### [Brief]
Beginning with the line that includes "Click the CopyFFT toolbar button", return every remaining line of the material exactly as it reads, but not the pictures.

### [Input data]
--

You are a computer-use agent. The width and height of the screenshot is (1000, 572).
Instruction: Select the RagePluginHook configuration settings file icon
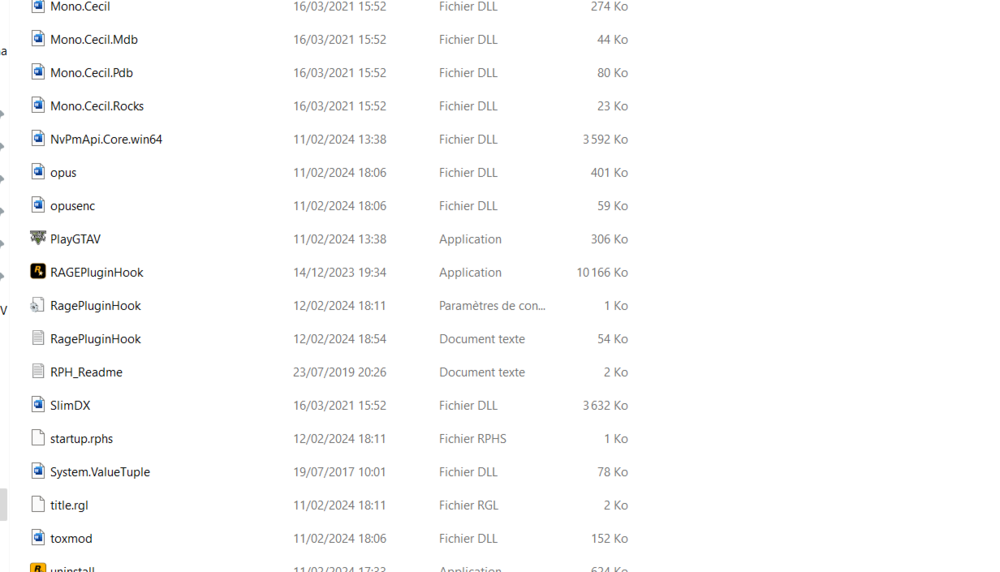(38, 305)

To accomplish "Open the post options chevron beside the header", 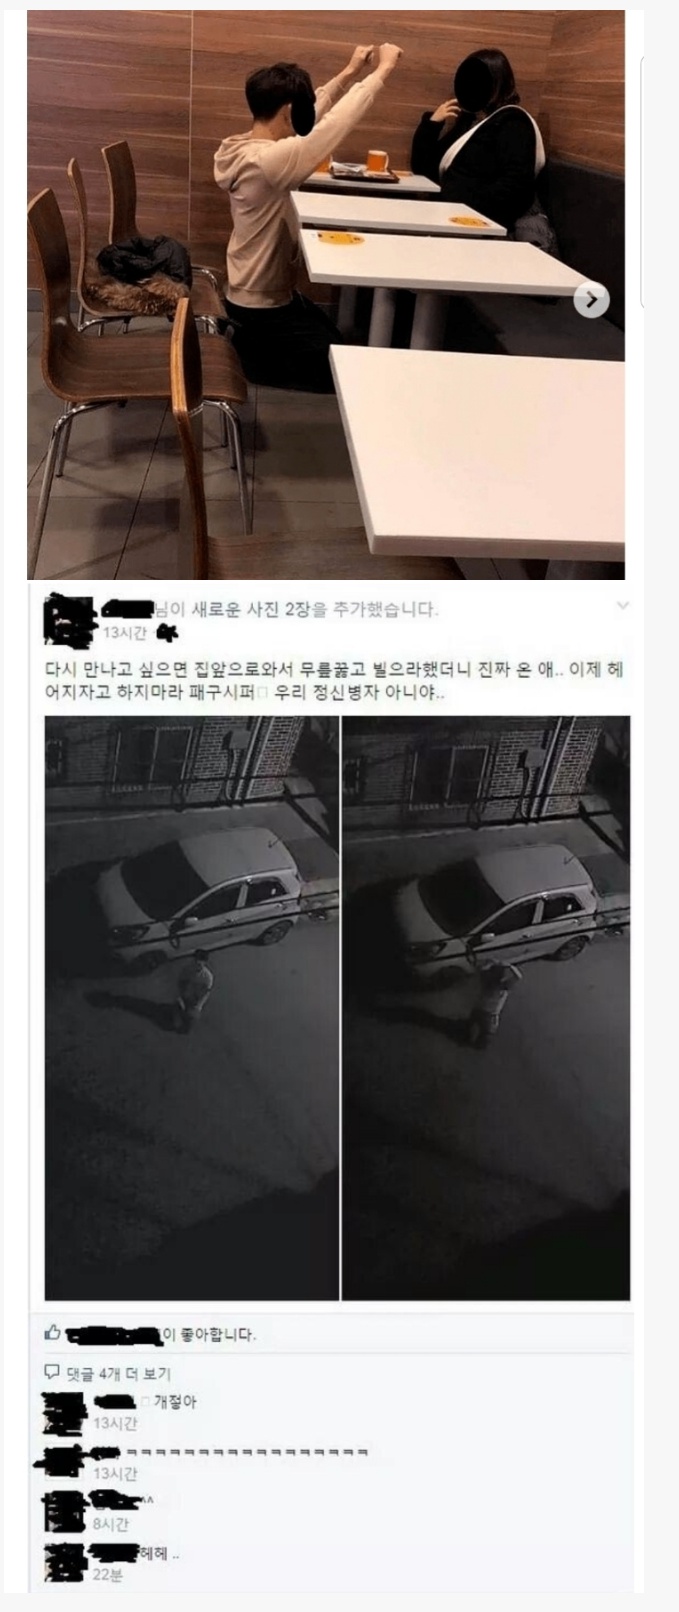I will 622,606.
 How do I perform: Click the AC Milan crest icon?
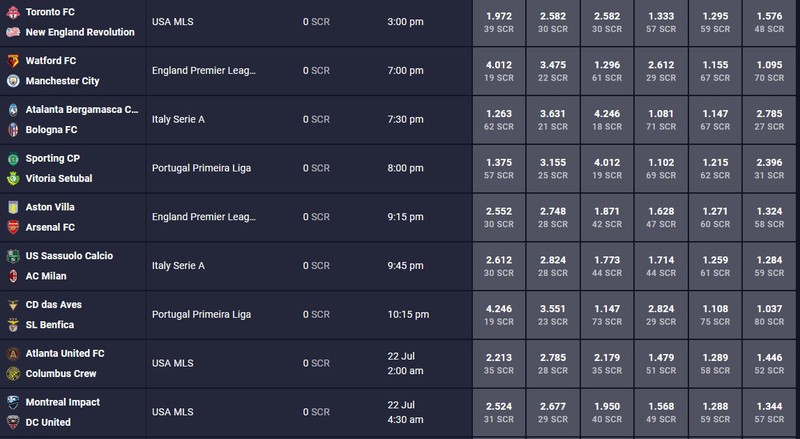tap(13, 276)
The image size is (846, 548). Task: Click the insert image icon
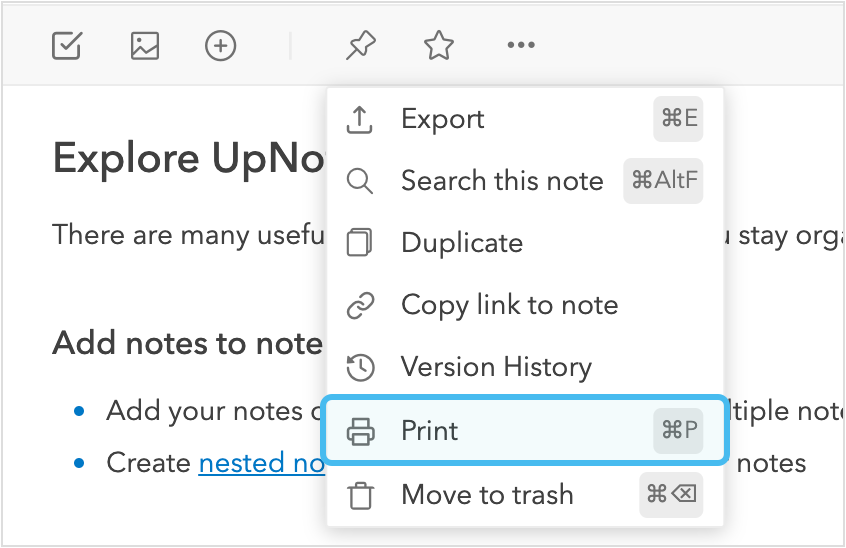(145, 45)
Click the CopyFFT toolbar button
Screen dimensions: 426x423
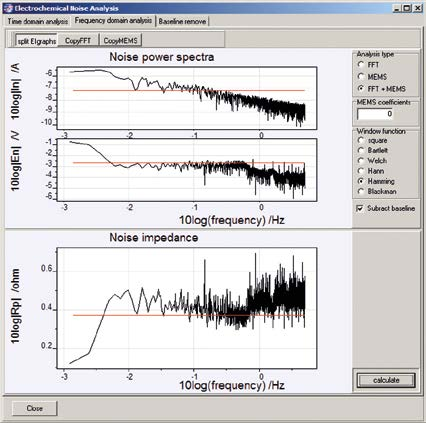78,41
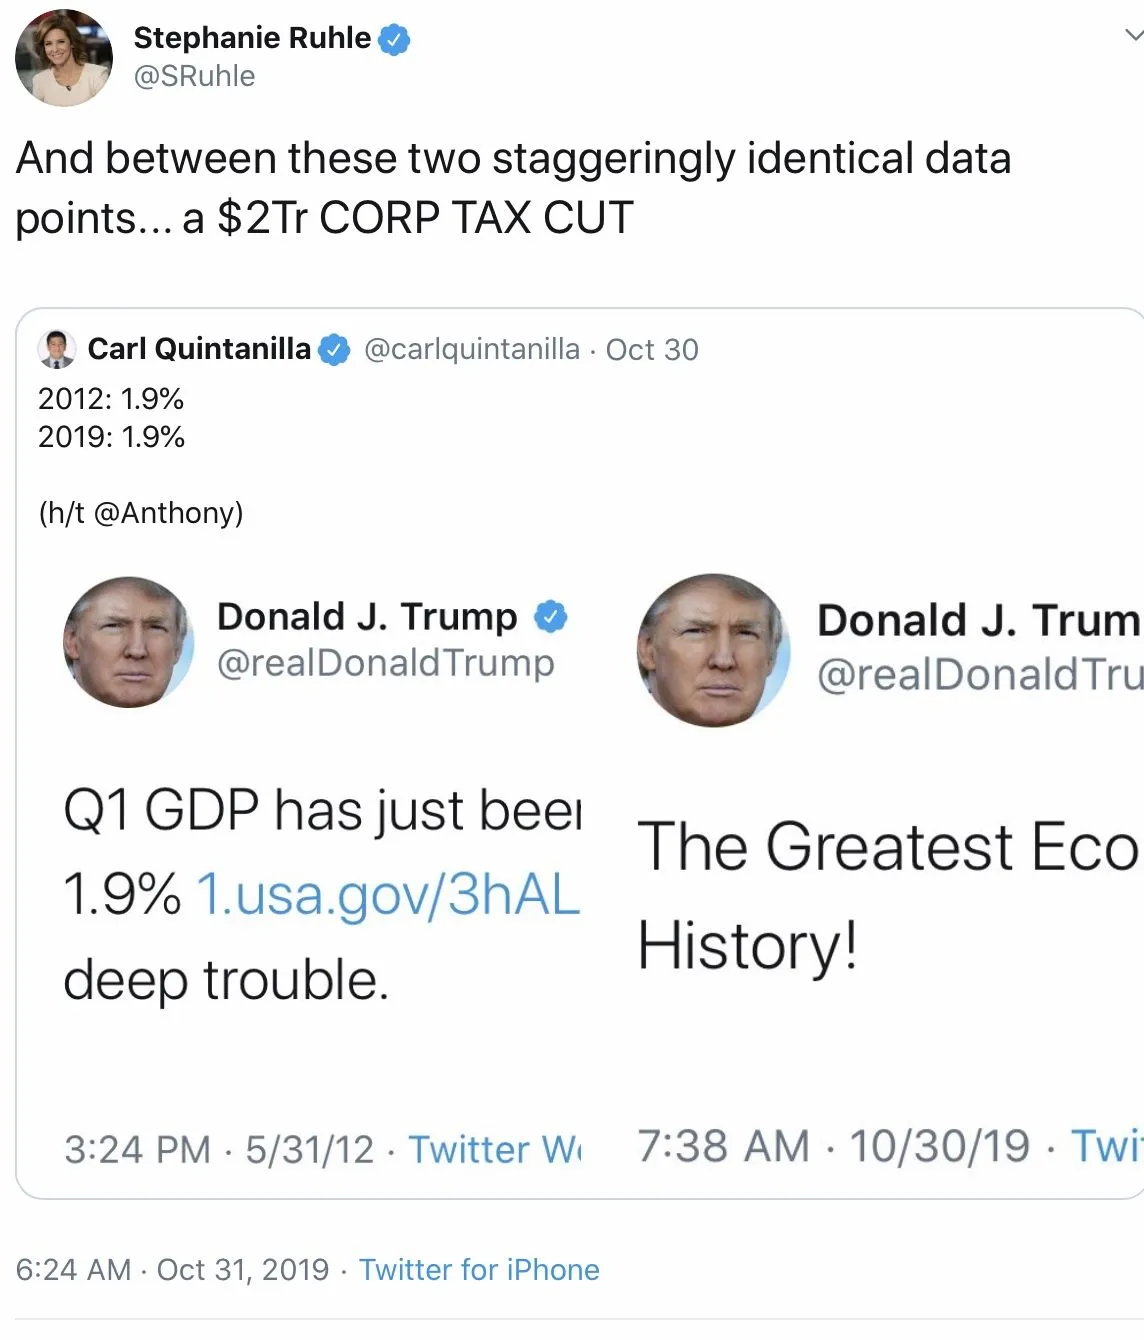Click Trump's avatar in right screenshot
The image size is (1144, 1340).
713,650
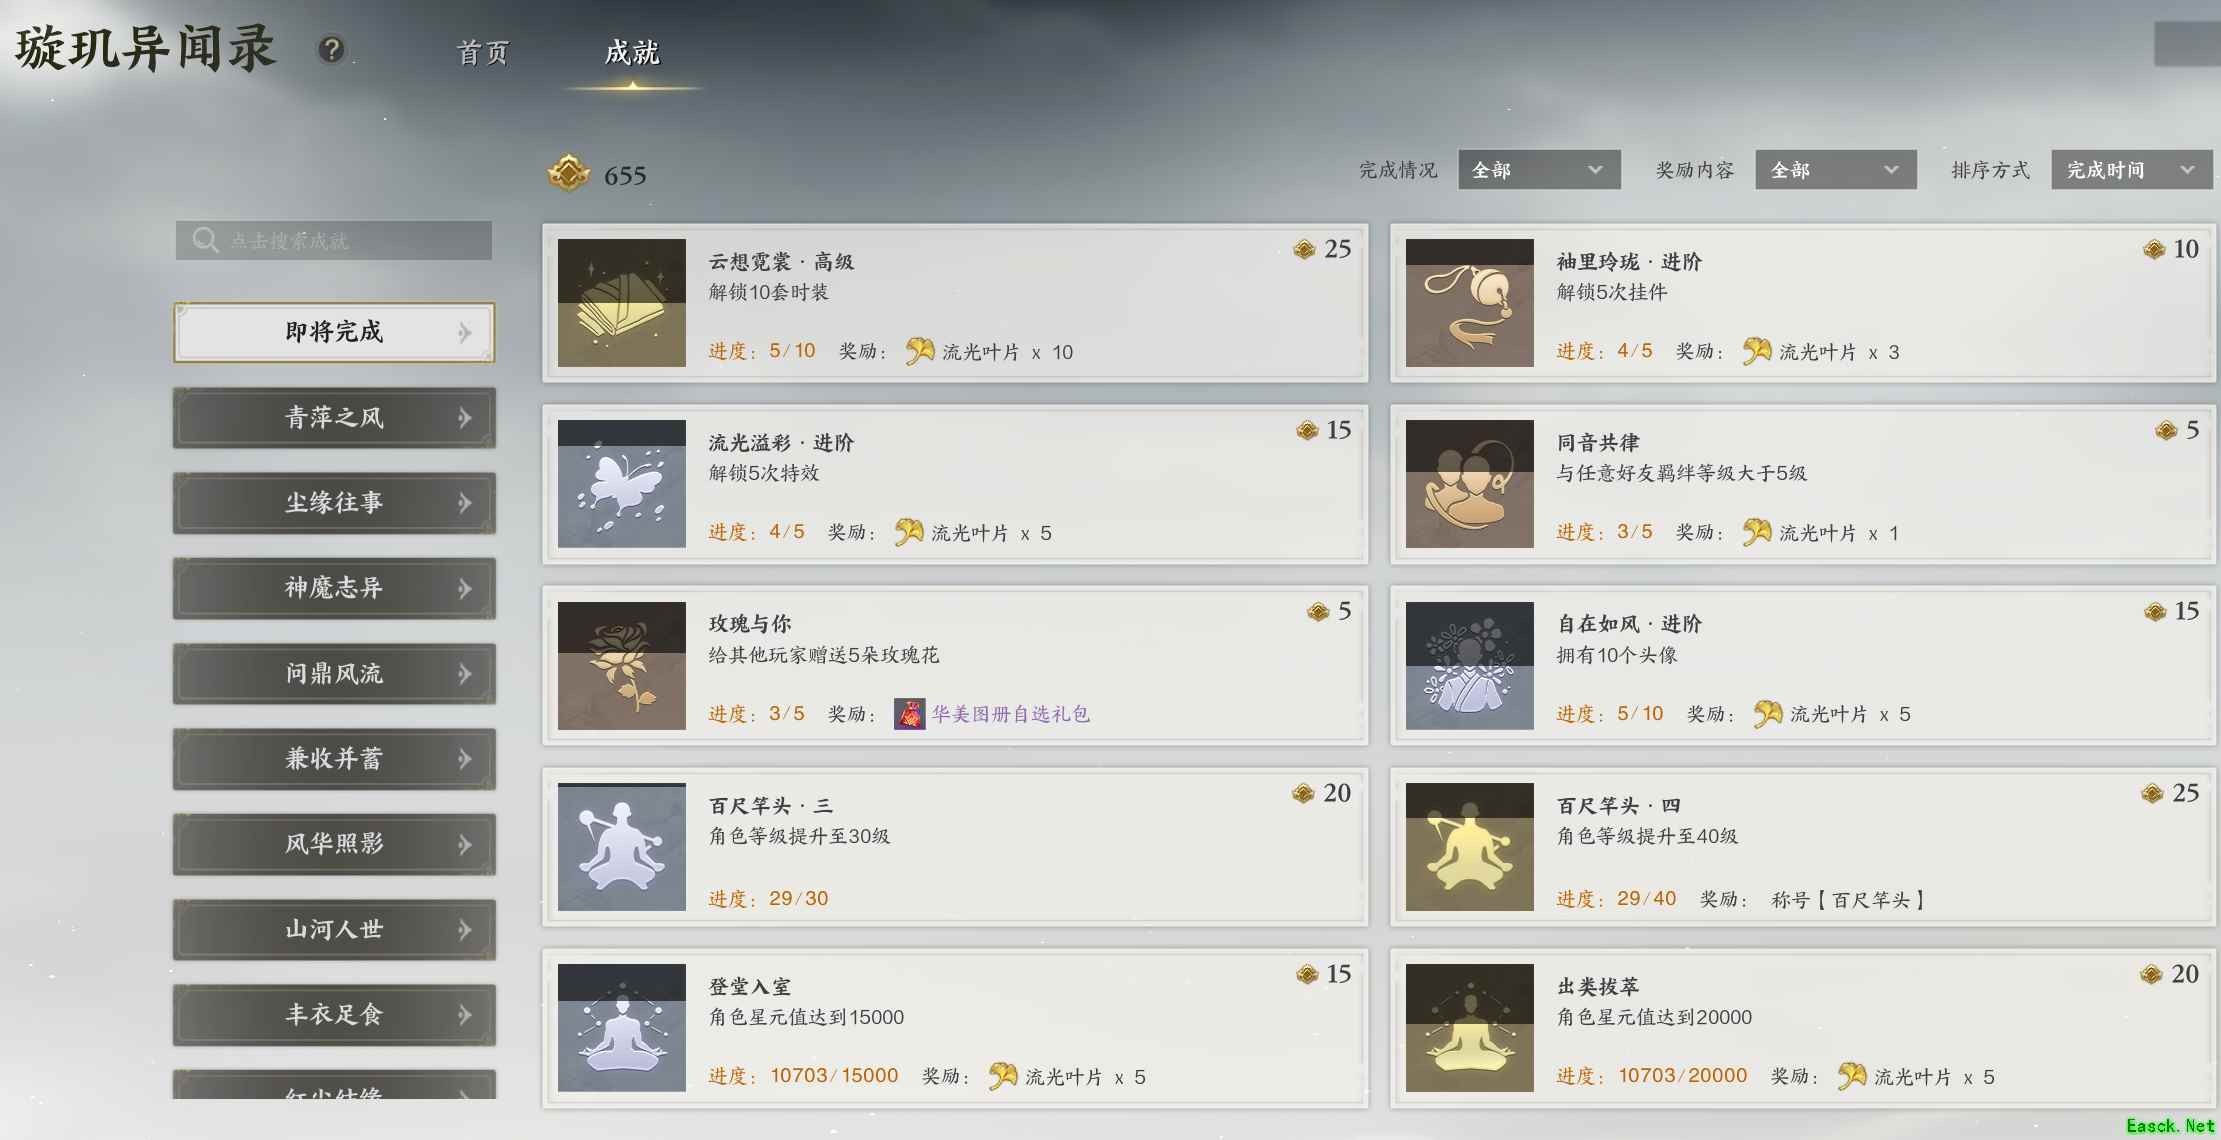The image size is (2221, 1140).
Task: Click the achievement points emblem beside 655
Action: click(x=568, y=174)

--

### [Solution to this task]
Click the CopyFFT toolbar button
Screen dimensions: 426x423
78,41
Click Trump's avatar in right screenshot
The image size is (1144, 1340).
713,650
The image size is (2221, 1140).
Task: Click the achievement points emblem beside 655
Action: click(x=568, y=174)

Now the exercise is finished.